> **Tarefa proposta A**: Por favor, apresente em tabela Markdown, com as colunas Nº e Conteúdo, as linhas da listagem desde a que contém "Task: Open Свідоцтва" até o fim da listagem, numerando-as e omitindo as linhas em branco. Deixe as imagens fora da resposta.

> **Trecho para leitura**:
Tenho pensado bastante sobre a indiferença. Seria ela uma forma de covardia? Seria uma forma de fuga, do não comprometimento, da não exposição? Só sei que eu também odeio os indiferentes... Segue um texto belíssimo de Antonio Gramsci, texto retirado do livro "Convite à Leitura de Gramsci"
"Odeio os indiferentes. Como Friederich
Hebbel acredito que "viver significa tomar partido". Não podem existir
os apenas homens, estranhos à cidade. Quem verdadeiramente vive não pode
deixar de ser cidadão, e partidário. Indiferença é abulia, parasitismo,
covardia, não é vida. Por isso odeio os indiferentes.
A indiferença é o peso morto da história. É a bala
de chumbo para o inovador, é a matéria inerte em que se afogam freqüentemente os
entusiasmos mais esplendorosos, é o fosso que circunda a velha cidade e a defende
melhor do que as mais sólidas muralhas, melhor do que o peito dos seus
guerreiros, porque engole nos seus sorvedouros de lama os assaltantes, os dizima
e desencoraja e às vezes, os leva a desistir de gesta heróica.

> **Listagem do exercício**:
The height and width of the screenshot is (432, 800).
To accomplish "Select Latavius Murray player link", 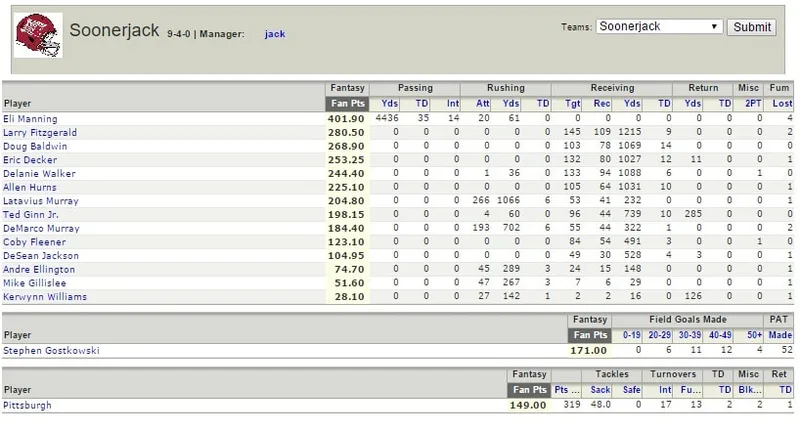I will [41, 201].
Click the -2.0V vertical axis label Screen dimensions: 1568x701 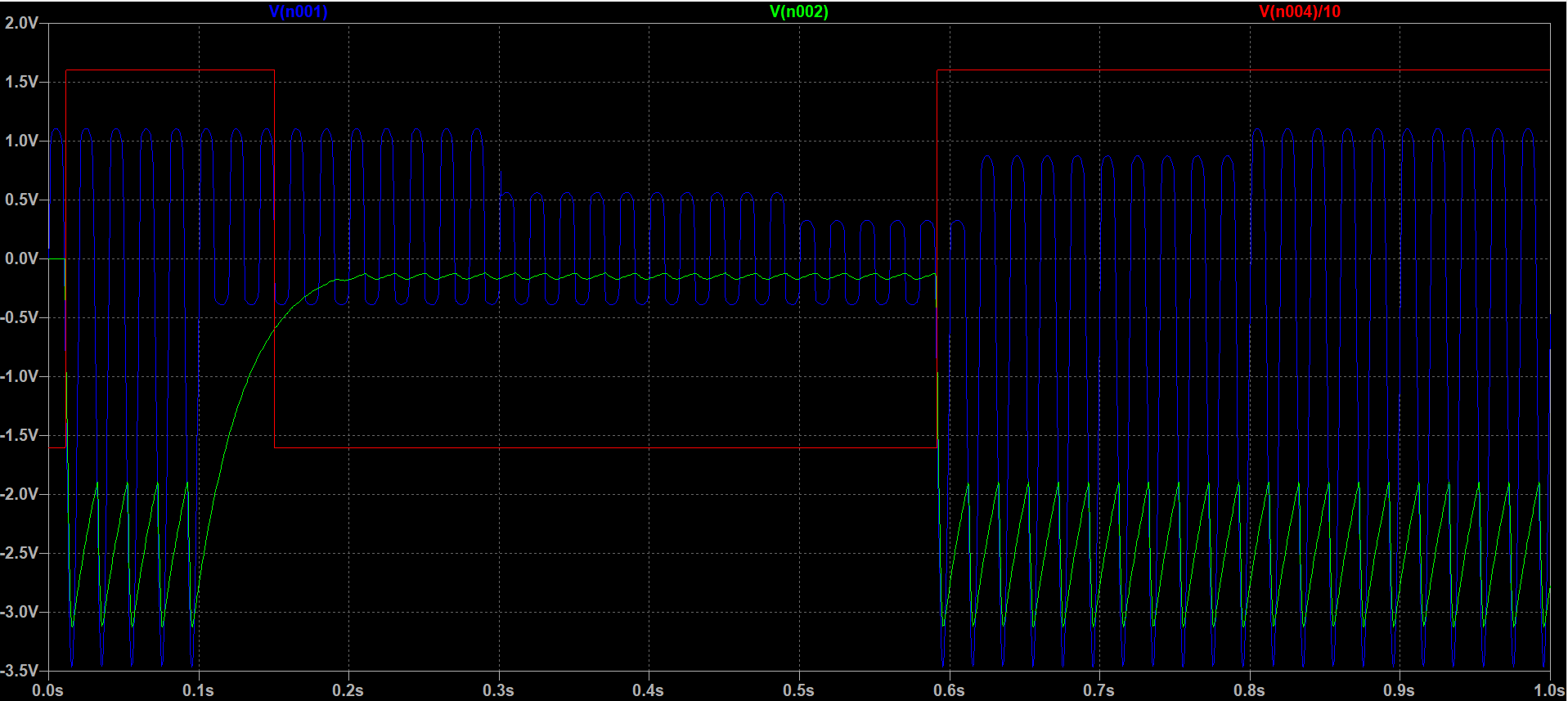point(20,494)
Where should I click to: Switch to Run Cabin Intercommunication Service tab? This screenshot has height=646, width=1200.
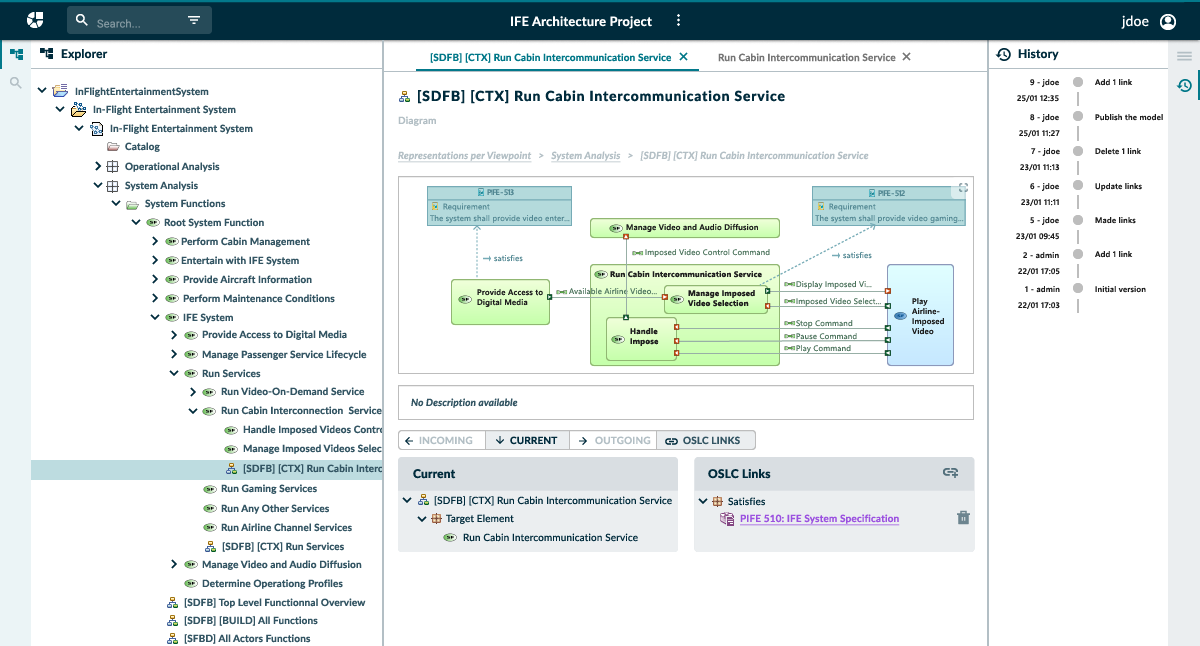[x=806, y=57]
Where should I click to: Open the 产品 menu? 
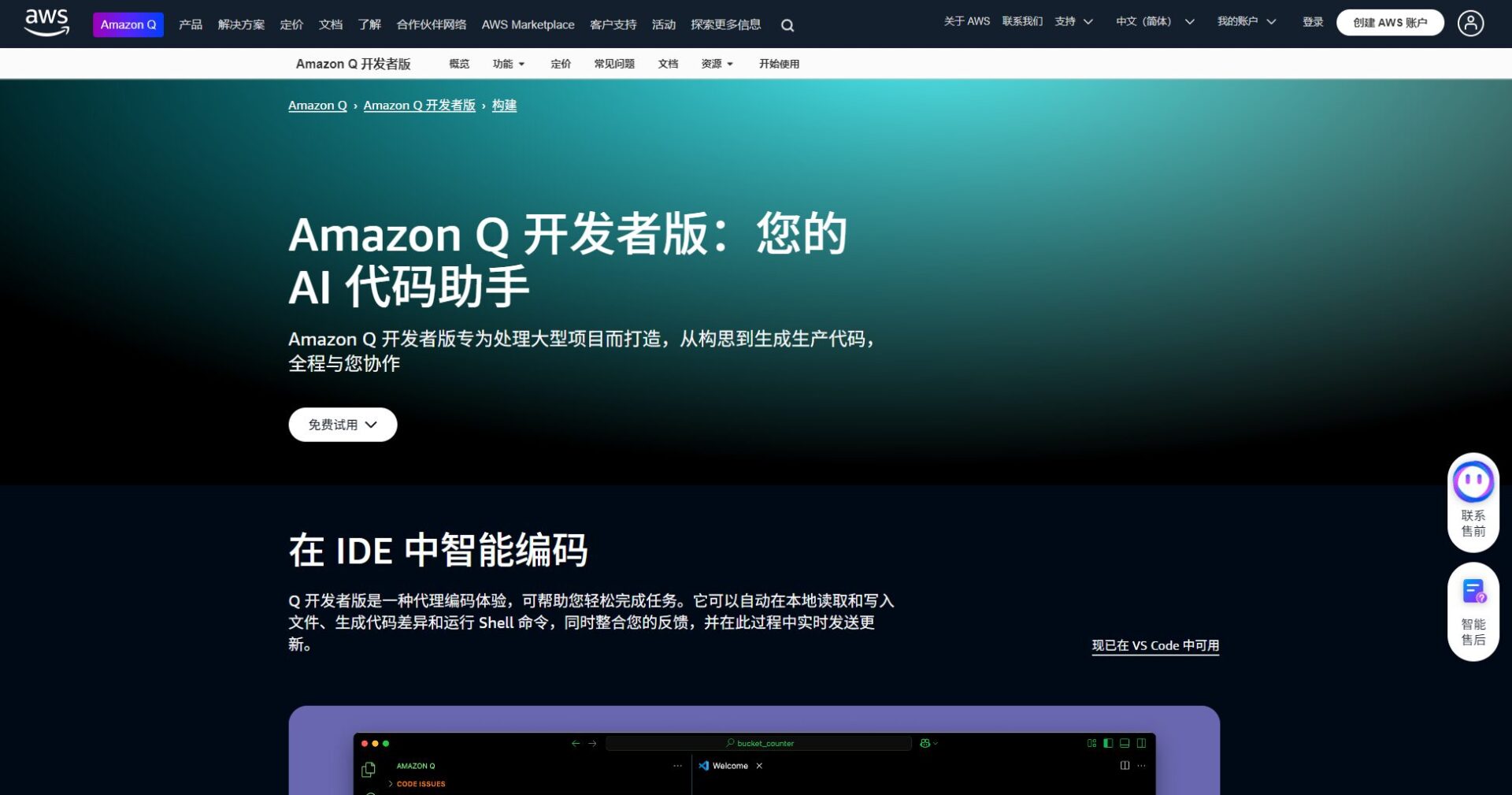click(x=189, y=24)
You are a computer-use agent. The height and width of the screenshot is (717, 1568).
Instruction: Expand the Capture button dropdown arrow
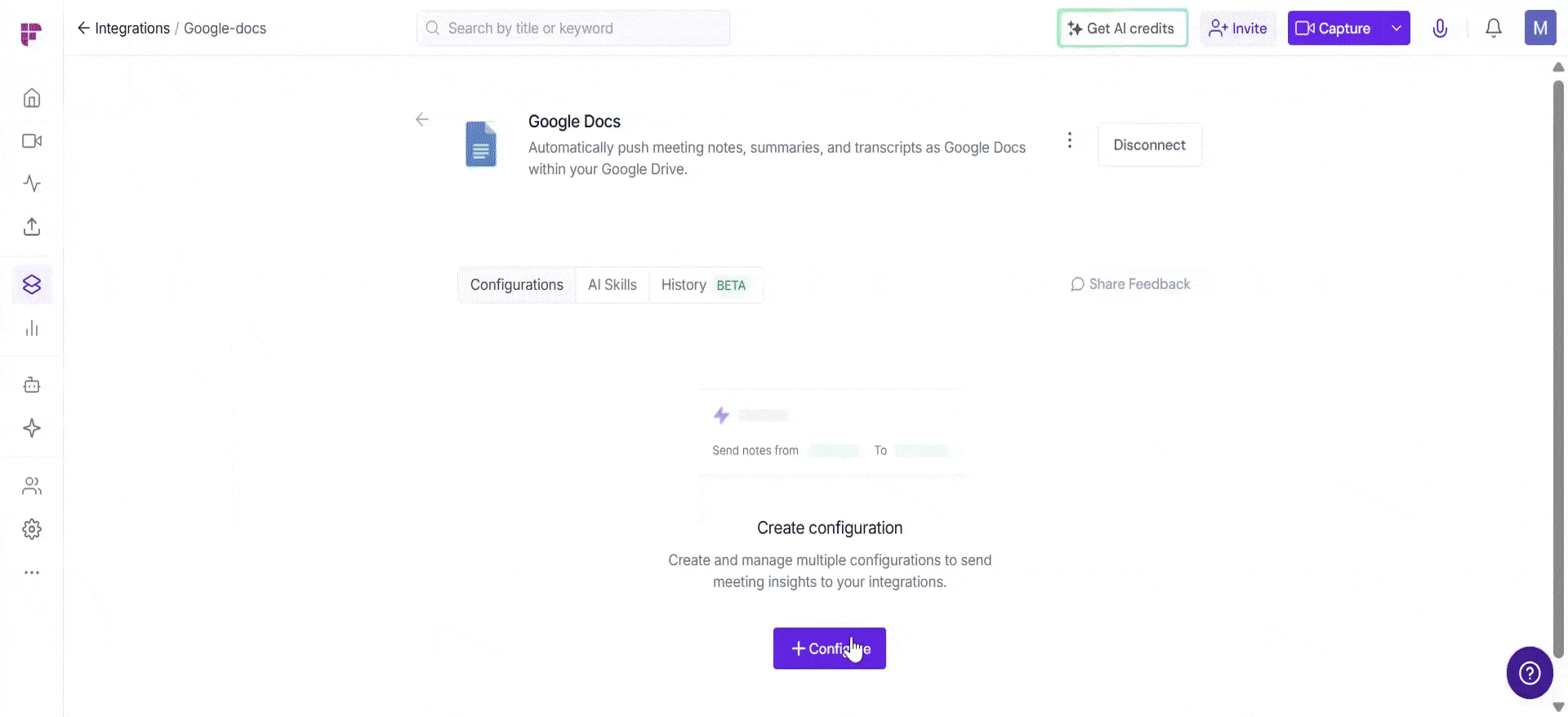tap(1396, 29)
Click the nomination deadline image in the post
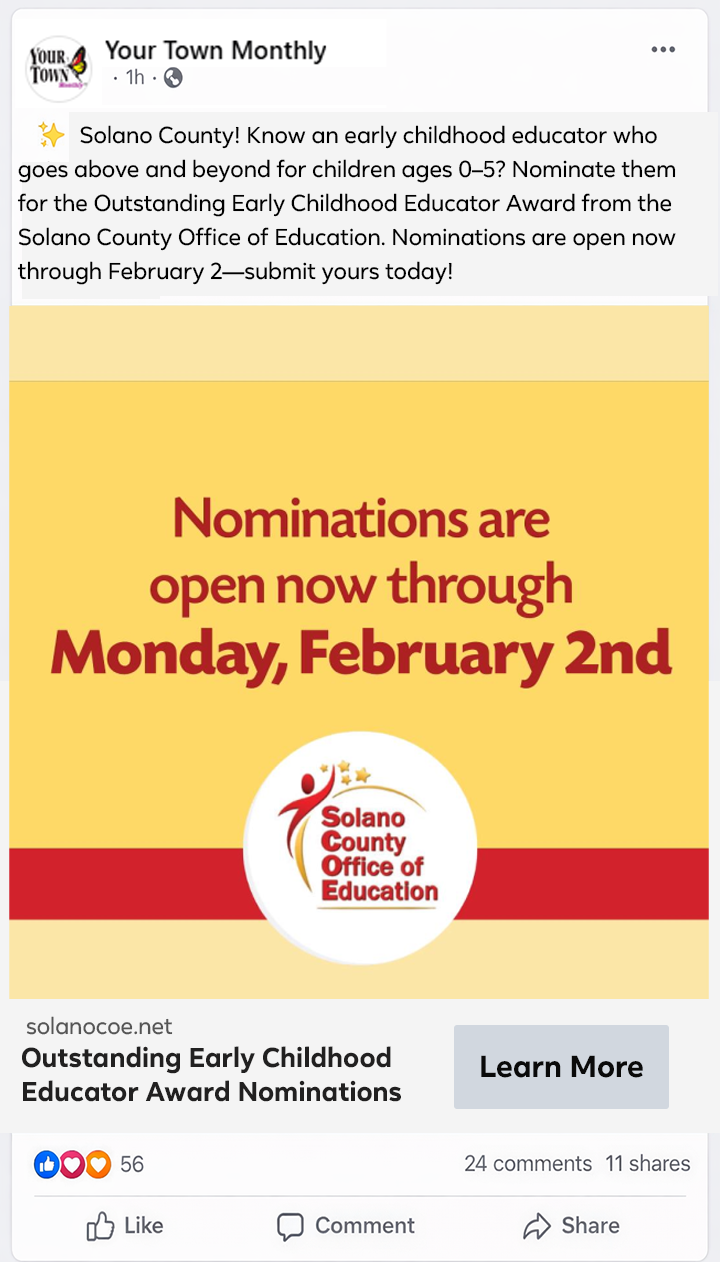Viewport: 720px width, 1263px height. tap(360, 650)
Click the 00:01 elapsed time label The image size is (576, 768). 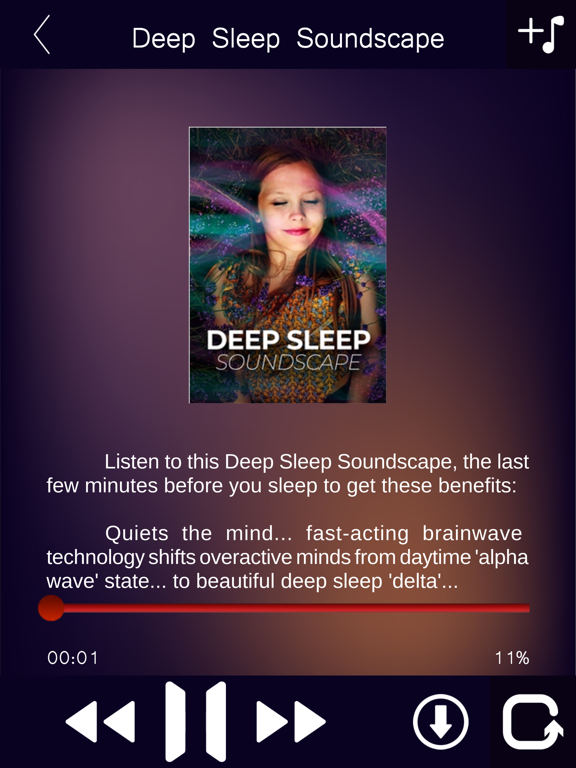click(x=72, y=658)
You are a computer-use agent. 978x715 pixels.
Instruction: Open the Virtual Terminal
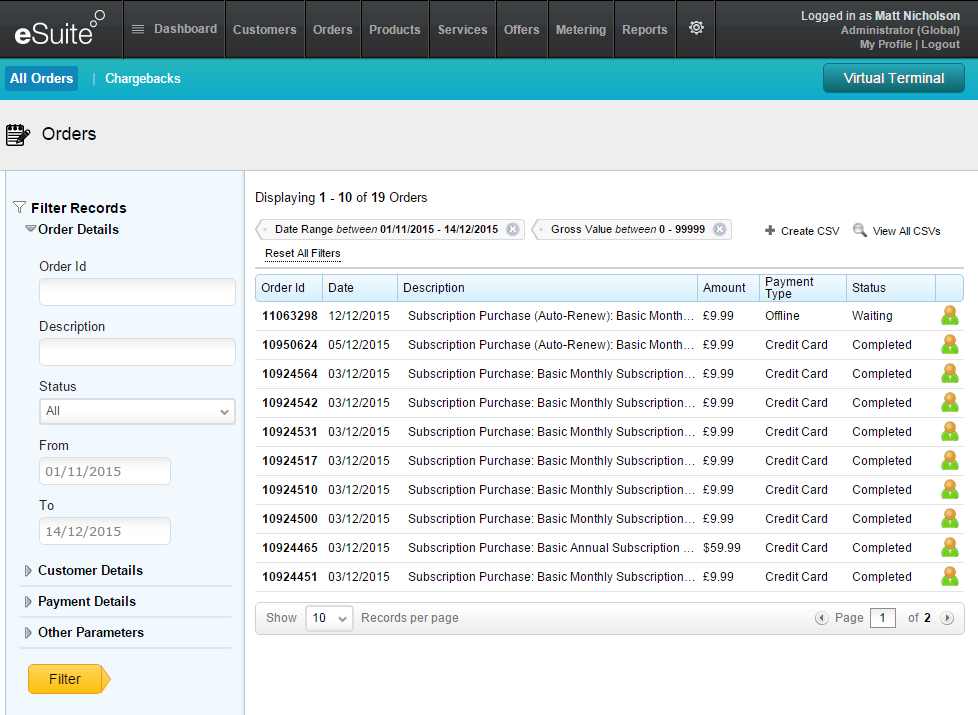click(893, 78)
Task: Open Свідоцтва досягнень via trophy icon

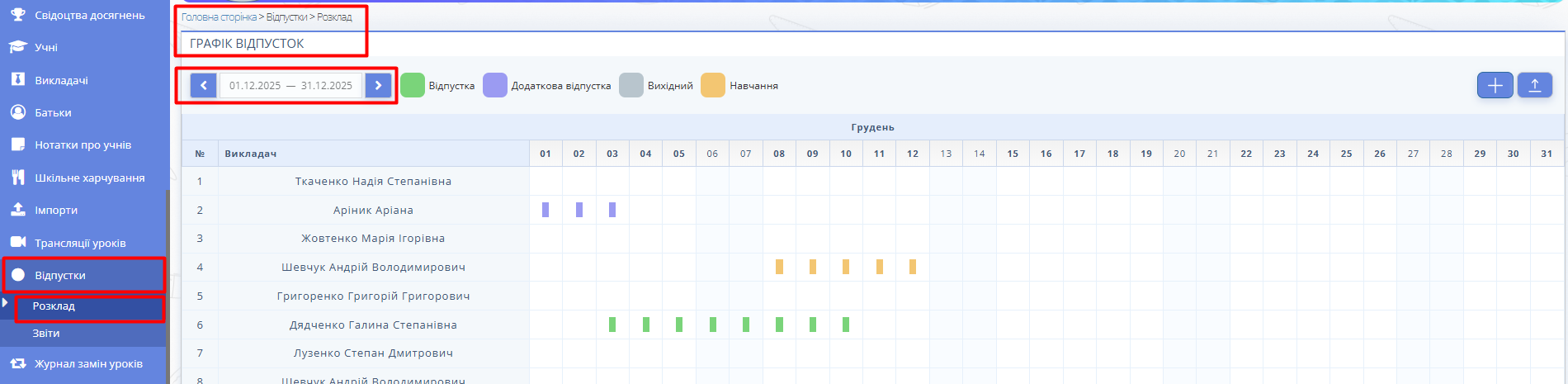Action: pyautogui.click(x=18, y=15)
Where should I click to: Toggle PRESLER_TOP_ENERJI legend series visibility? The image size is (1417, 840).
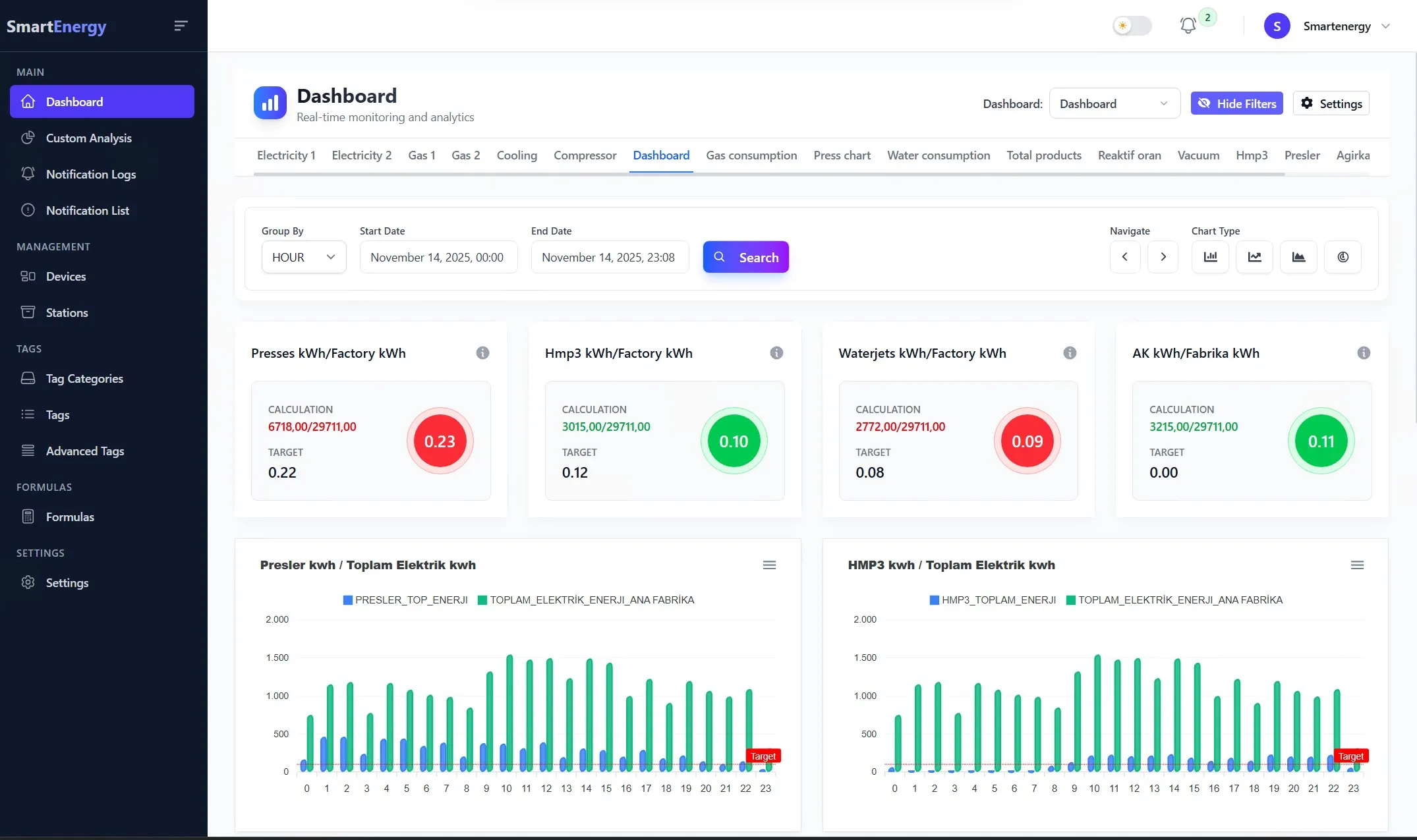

> **Tarefa proposta B**: Devolva, sem nenhuma alteração, a parte do texto sobre a indiferença que começa nas palavras "A indiferença é" e termina em "de gesta heróica.".

> **Resultado do exercício A**:
| Nº | Conteúdo |
|---|---|
| 1 | Task: Open Свідоцтва досягнень via trophy icon |
| 2 | Action: pyautogui.click(x=18, y=15) |
| 3 | Where should I click to: Toggle PRESLER_TOP_ENERJI legend series visibility? The image size is (1417, 840). |

> **Resultado do exercício B**:
A indiferença é o peso morto da história. É a bala
de chumbo para o inovador, é a matéria inerte em que se afogam freqüentemente os
entusiasmos mais esplendorosos, é o fosso que circunda a velha cidade e a defende
melhor do que as mais sólidas muralhas, melhor do que o peito dos seus
guerreiros, porque engole nos seus sorvedouros de lama os assaltantes, os dizima
e desencoraja e às vezes, os leva a desistir de gesta heróica.